-- EXTRACT PROVIDED --
# What's the Strangest PM You Ever Received on P-Fury?



## Guest (Jun 23, 2006)

What's the strangest PM you ever received on P-Fury?

Anybody ever write to bitch you out? Threaten you? Ask strange questions? Try to pick you up?

I just received my weirdest PM:


> I cant but feel a warm sensation in my panties every time i look at your avatar. I hope thats a picture of you, because my girlfriend and i think your really hot.


Initially, I assumed from the 'panty' remark that it was a girl. But after reviewing this member's posts and the assvatar being used, I'm pretty sure it's a guy.









Post your strangest PM.
I don't want to cause any flame wars or embarass anyone, so don't divulge who wrote the PM, just copy & paste the content.


----------



## rocker (Aug 12, 2005)

LMAO LMAO LMAO

damn i had to delete my PM's after the PM limit.

u should of seen the ones me and feeder_phish sent each other lol


----------



## Jewelz (Feb 24, 2004)

Oh crap, unfortunately since we had the PM limit installed, I had to delete nearly 600 PMs..







wish I could remember, but I have gotten some weird ones.

I would really like to see Xenon share some of his, and I am sure any woman on here gets about 10 creepy PMs a day...


----------



## brutusbeefcake (Dec 8, 2004)

i deleted my good ones to... after i have a good laugh at them of course!! none involving panties for me, just people that dont think much of me and think they can kick my ass and know they have slept with more women then me... lol


----------



## b_ack51 (Feb 11, 2003)

I got a few threats so far but no one to man up to them.


----------



## Scrap5000 (Mar 4, 2005)

I want to lick the cobra in your avatar








just kidding


----------



## Azeral (Dec 28, 2004)

Bullsnake said:


> What's the strangest PM you ever received on P-Fury?
> 
> Anybody ever write to bitch you out? Threaten you? Ask strange questions? Try to pick you up?
> 
> ...


LOL!!


----------



## joey'd (Oct 26, 2005)

TheGame said:


> i deleted my good ones to... after i have a good laugh at them of course!! none involving panties for me, just people that dont think much of me and think they can kick my ass and know they have slept with more women then me... lol


i thought you said you wouldnt mention the messages i sent you again..........


----------



## brutusbeefcake (Dec 8, 2004)

haha d- i kept you anonymous... yours were funny but ive had better ones... atleast you didnt try telling me how many girls you were with and how i never get laid... sh!t i just nailed two chicks while typing this! lol you just tried cuttin me down- ill get over it........someday?


----------



## joey'd (Oct 26, 2005)

TheGame said:


> haha d- i kept you anonymous... yours were funny but ive had better ones... atleast you didnt try telling me how many girls you were with and how i never get laid... sh!t i just nailed two chicks while typing this! lol you just tried cuttin me down- ill get over it........someday?


what are you talking about, while you were nailing those chicks they were telling me how they really wanted me instead..... hate to breaK it to you, dont be sad, and think of more nasty things and stuff and lets pretend i said them........... ok lets just leave it where its at for now, but ill send you some naughty messages later on








and bullsnake makes my panties wet aslo.....quick someone get a cup to contain the juices


----------



## brutusbeefcake (Dec 8, 2004)

-- STORED DATA --
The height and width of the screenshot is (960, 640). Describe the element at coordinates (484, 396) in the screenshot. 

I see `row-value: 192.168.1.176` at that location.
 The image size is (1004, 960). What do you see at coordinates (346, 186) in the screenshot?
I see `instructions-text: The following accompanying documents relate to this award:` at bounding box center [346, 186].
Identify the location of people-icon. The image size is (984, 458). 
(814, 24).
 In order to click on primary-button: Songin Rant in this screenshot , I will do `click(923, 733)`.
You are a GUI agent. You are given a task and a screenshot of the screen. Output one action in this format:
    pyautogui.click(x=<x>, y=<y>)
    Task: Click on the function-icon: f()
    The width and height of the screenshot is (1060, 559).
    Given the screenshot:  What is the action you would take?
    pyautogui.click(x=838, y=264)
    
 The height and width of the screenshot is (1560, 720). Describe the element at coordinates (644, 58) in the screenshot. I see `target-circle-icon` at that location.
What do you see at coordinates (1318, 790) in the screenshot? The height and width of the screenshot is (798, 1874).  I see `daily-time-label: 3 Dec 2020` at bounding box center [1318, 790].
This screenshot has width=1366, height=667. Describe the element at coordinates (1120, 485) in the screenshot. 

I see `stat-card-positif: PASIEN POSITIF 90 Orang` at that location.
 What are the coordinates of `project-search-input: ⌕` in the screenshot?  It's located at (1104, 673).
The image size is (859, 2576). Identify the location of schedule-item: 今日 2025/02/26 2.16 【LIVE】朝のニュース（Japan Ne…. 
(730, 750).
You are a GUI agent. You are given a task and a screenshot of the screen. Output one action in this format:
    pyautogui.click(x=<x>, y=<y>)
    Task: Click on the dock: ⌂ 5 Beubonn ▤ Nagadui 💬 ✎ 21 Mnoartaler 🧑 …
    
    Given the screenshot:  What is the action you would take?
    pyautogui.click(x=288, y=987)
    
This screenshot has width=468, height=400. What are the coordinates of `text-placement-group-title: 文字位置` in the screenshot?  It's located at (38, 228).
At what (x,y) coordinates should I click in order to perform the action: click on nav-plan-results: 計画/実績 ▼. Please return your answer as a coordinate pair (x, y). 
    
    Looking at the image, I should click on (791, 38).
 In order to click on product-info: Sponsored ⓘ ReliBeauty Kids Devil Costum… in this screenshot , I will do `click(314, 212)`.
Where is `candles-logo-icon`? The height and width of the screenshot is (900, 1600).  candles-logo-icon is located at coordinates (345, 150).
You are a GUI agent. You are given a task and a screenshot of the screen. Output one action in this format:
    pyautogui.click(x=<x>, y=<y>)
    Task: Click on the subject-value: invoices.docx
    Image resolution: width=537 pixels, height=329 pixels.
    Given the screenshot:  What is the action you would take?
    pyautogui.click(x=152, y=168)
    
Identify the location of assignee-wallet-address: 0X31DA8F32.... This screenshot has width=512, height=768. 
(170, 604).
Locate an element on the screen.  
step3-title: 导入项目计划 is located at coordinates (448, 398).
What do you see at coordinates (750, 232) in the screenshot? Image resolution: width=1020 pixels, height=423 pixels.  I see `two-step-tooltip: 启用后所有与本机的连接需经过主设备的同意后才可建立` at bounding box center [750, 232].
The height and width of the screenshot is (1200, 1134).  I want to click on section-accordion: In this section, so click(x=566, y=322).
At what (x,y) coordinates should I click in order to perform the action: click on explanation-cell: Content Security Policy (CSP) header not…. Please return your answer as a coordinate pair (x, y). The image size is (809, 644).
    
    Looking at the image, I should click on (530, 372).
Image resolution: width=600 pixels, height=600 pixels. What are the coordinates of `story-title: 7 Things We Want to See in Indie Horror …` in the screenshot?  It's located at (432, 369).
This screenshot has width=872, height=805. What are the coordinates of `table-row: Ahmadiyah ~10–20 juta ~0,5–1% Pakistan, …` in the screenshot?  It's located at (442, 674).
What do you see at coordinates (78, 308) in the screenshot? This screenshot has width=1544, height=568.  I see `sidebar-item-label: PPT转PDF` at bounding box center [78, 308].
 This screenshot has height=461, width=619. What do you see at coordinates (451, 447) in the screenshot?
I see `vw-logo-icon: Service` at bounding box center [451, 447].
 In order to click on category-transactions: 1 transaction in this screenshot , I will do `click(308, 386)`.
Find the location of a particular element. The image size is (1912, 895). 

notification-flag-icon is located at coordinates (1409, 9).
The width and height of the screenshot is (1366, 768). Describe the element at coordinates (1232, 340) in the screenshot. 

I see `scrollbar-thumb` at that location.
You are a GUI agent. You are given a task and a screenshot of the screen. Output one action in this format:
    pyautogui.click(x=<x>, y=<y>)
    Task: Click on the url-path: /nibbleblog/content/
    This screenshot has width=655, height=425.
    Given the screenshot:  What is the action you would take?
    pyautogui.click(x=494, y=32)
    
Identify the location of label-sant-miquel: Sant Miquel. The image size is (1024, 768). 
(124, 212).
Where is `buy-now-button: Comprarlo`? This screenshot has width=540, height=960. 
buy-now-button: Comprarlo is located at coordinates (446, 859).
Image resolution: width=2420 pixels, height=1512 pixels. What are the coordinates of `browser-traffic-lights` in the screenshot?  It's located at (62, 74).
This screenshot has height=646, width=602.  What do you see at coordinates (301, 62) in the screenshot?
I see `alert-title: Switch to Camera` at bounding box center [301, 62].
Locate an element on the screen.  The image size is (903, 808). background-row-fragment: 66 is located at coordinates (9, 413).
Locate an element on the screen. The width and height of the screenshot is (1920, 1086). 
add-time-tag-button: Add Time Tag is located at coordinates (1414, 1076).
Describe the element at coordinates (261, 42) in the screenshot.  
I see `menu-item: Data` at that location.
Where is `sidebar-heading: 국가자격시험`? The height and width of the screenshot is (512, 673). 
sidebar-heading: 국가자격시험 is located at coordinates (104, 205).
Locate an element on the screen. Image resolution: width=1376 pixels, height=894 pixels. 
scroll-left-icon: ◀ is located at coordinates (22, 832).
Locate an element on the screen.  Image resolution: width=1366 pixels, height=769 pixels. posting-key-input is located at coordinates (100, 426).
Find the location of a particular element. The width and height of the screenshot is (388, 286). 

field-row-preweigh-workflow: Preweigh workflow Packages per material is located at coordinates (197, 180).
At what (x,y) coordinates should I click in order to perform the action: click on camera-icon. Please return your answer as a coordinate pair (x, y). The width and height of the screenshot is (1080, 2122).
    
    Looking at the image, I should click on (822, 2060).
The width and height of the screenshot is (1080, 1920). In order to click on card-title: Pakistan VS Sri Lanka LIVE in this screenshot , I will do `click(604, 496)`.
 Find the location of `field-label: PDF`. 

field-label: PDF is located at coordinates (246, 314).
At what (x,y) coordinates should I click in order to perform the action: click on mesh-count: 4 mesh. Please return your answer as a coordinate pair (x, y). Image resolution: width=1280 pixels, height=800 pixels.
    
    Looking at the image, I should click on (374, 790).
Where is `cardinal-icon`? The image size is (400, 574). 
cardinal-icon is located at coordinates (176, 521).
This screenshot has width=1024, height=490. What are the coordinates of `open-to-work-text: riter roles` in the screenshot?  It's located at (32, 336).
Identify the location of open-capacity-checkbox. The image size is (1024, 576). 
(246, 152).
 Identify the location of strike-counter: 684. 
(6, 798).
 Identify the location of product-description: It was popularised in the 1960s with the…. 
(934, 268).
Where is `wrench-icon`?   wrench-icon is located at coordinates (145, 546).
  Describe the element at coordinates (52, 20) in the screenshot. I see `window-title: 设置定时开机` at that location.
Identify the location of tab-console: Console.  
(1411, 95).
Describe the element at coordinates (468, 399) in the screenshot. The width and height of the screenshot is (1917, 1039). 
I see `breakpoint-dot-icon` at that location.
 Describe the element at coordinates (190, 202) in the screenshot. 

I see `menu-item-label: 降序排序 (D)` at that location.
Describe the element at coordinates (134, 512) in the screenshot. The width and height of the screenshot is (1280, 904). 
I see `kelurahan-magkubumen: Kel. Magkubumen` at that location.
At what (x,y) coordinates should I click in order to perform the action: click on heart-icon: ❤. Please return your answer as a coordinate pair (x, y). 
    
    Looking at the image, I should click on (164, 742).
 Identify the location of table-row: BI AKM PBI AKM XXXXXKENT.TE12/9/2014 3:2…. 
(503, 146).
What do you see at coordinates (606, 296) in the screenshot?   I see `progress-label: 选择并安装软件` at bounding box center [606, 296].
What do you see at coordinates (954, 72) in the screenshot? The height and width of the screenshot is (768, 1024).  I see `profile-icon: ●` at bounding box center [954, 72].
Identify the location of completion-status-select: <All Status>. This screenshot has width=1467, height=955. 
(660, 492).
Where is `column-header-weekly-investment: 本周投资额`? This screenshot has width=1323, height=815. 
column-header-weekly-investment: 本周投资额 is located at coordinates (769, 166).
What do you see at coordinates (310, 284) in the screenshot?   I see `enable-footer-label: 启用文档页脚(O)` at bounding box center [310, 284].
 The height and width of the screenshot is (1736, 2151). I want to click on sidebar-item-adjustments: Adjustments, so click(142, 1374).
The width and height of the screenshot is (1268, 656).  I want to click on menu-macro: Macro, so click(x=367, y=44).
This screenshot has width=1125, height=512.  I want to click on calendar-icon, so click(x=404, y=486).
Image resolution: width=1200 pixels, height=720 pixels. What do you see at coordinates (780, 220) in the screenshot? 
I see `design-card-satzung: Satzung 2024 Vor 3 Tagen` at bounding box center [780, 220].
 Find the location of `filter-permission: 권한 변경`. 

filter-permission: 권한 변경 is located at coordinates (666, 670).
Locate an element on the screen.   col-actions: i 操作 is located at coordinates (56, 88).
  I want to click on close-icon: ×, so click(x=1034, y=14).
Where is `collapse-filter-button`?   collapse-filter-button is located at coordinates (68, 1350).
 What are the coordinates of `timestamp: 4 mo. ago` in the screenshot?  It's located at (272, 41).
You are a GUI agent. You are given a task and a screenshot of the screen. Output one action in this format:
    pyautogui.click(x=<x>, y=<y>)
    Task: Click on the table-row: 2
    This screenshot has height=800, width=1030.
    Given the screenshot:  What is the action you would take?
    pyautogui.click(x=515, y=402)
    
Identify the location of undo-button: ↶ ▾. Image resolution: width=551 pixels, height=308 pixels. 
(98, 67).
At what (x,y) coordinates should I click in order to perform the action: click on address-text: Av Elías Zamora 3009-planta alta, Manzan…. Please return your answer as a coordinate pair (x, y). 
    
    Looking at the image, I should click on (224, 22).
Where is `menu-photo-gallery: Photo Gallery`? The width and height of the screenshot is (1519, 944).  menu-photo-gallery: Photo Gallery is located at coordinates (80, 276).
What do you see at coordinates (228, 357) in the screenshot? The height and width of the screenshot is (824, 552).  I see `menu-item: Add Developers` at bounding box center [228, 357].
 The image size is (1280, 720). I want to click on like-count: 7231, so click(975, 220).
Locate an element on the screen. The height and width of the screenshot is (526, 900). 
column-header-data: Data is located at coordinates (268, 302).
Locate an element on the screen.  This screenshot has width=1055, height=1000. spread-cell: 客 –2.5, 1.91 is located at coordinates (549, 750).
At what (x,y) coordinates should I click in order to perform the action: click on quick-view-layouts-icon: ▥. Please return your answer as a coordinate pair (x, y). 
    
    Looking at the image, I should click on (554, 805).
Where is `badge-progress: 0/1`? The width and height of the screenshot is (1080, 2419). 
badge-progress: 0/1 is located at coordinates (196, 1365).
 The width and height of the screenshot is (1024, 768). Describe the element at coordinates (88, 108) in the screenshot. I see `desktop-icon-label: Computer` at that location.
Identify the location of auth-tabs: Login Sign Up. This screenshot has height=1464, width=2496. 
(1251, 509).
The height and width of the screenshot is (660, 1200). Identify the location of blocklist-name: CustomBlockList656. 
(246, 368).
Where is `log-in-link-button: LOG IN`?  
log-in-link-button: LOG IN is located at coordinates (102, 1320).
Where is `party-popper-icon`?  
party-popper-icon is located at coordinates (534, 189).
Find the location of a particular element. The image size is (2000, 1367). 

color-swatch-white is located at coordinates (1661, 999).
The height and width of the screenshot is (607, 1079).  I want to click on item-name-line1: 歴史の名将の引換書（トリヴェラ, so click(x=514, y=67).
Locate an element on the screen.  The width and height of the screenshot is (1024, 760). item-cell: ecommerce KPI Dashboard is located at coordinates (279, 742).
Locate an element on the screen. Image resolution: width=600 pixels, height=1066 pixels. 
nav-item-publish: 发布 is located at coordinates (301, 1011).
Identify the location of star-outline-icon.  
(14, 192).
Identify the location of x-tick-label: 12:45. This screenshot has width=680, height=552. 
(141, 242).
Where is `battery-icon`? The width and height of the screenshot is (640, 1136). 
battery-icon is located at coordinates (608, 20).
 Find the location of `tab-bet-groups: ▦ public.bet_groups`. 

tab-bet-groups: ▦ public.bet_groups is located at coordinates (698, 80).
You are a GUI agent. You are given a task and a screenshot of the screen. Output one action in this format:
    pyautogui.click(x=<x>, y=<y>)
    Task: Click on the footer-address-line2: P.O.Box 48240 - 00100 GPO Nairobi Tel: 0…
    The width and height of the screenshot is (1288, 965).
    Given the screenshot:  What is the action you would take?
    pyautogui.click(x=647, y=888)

-- EXERCISE DETAILS --
Swap "posts" for "messages" as you write out the forum thread again, starting with "Initially, I assumed" and going on through "your strangest PM.".

-- TASK ANSWER --
Initially, I assumed from the 'panty' remark that it was a girl. But after reviewing this member's messages and the assvatar being used, I'm pretty sure it's a guy.









Post your strangest PM.